### [AIM OF THE EXERCISE]
Set down the full listing below word for word; pictures stay out of the copy.

### [DATA FOR REVIEW]
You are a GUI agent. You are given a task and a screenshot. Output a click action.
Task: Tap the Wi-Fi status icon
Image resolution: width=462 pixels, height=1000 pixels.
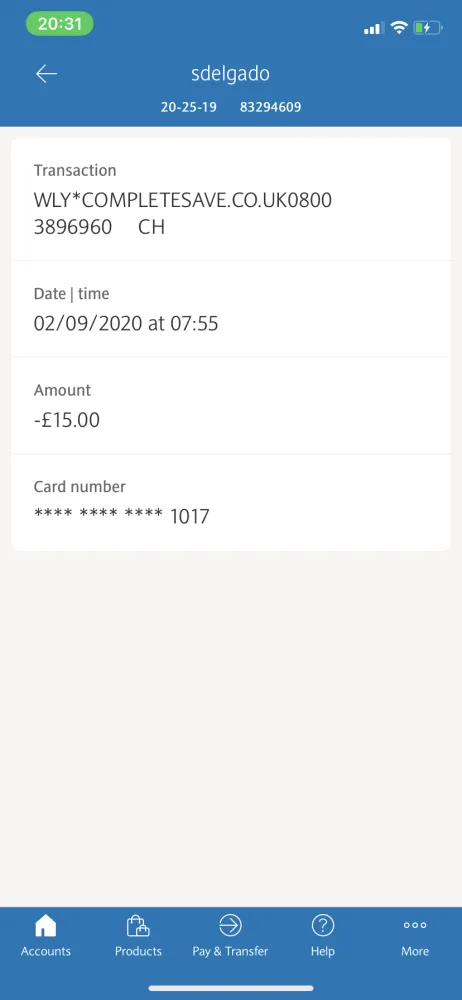399,28
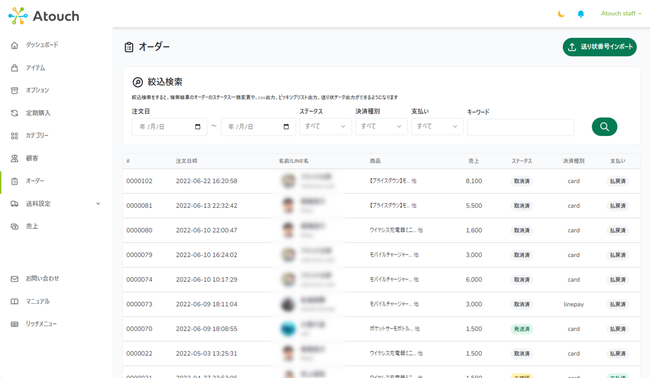Click the ダッシュボード home icon in sidebar

(x=15, y=45)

### [WRITTEN REPLY]
You are a GUI agent. You are given a task and a screenshot. Output a click action.
Task: Tap the Wi-Fi status icon
Image resolution: width=462 pixels, height=1000 pixels.
399,28
Click the ダッシュボード home icon in sidebar

(x=15, y=45)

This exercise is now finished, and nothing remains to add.